■ What is being asked ■
Please rescale the entries from the line with "How do I perform: Select" through the end of the entries, rewriting all those lines, requests included. Multiply every click coordinate in the answers by 0.4 and round to whole numbers, rounding halves up.

■ Raw records ■
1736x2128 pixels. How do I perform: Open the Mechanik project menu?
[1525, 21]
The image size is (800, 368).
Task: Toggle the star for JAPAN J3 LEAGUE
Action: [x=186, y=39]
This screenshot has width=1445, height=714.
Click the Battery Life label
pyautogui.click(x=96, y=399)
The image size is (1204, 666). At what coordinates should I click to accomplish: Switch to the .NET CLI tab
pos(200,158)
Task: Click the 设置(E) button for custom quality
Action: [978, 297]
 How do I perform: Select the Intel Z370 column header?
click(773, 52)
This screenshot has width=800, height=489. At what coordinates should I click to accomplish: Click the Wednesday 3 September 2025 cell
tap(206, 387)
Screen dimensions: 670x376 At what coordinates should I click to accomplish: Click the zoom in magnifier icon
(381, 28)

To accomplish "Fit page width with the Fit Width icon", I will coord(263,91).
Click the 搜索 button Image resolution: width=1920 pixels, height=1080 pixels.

■ Completed task ■
 How do I perform: Select the Intel Z370 column header?
click(309, 21)
This screenshot has width=800, height=489. At what coordinates should I click to accomplish: Click the Wednesday 3 September 2025 cell
tap(82, 155)
Screen dimensions: 670x376 At what coordinates should I click to accomplish: Click the zoom in magnifier icon
(152, 11)

To accomplish "Fit page width with the Fit Width icon", I will coord(105,36).
Click the 搜索 button Image resolution: width=1920 pixels, height=1080 pixels.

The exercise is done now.